Tech IndustryJul 18, 2019

Is it common to have multiple tables inside each 'logical shard' ?

When reading https://instagram-engineering.com/sharding-ids-at-instagram-1cf5a71e5a5c I came across this quote: "Each ‘logical’ shard is a Postgres schema in our system, and each sharded table (for example, likes on our photos) exists inside each schema." Setting aside specific settings in Postgres for a minute, and just consider this abstractly: is it saying that for each 'logical shard', it'll contain multiple tables (photos, users, etc)? So if they have 100 logical shards, then each shard would contain a table called Photos, and another table called Users (just an example, could have more tables)? And within each logical shard, its Photos table and Users table would contain a subset of all Photos and all Users ? So if a user snaps a photo and wants to upload, it'll first find the shard ID by hash(userId) % N (N number of logical shards), and go to Shard number N, and then update its Photos table and Users table respectively, except it'll attach the shard ID to the photoID when updating the photos table. So when the grokking system interview case study says 'we can shard by UserId or PhotoId', they mean: we can apply a hash function to either a given userId or photo Id, and find the logical shard, and inside the logical shard, we will still have to update both the users table and photos table? And whatever ID (userId or photoID) we decide to shard by, we'll have to find a way to append the shardID to the other ID if we ever want to search by the other ID. Am I more or less correct? Anything fundamental that I misunderstood? Thanks

Sharding & IDs at Instagram
Sharding & IDs at Instagram
Instagram Engineering
Add a comment
Uber uber101 Jul 18, 2019

its listed at lot of places for simplicity but its bad practice to shard your data based on an attribute value like userID or photoID. sharding should be independent of actual data, should be determined based mostly on balancing storage, traffic evenly across shards

Facebook vjuiu Jul 18, 2019

Lol, wtf... you are sharding on what exactly?

Chase piv OP Jul 19, 2019

That point aside is my understanding regarding logical shard and multiple tables correct?

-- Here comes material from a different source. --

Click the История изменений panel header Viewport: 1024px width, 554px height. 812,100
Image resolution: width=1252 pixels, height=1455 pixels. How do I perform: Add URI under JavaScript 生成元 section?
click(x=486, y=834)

Twitter Oomnj Jul 18, 2019

You can and should have a separate ID generation service that has is almost sortable

Google crypt_hoe Jul 18, 2019

Such a snowflake

ABC Financial LLL30987 Jul 18, 2019

This article leaves a lot to the imagination. The sql function does not in fact set the shardId so we can assume that it is a partial example. It does not make clear if done by the database default value via the next_id() or if done in app code. After thoroughly reading the article, it gives the example of userId as the shard Id, which means all data would effectively use the userId to shard consistently. It does not explain how the sql function does this. So yes, I think your assumptions are correct.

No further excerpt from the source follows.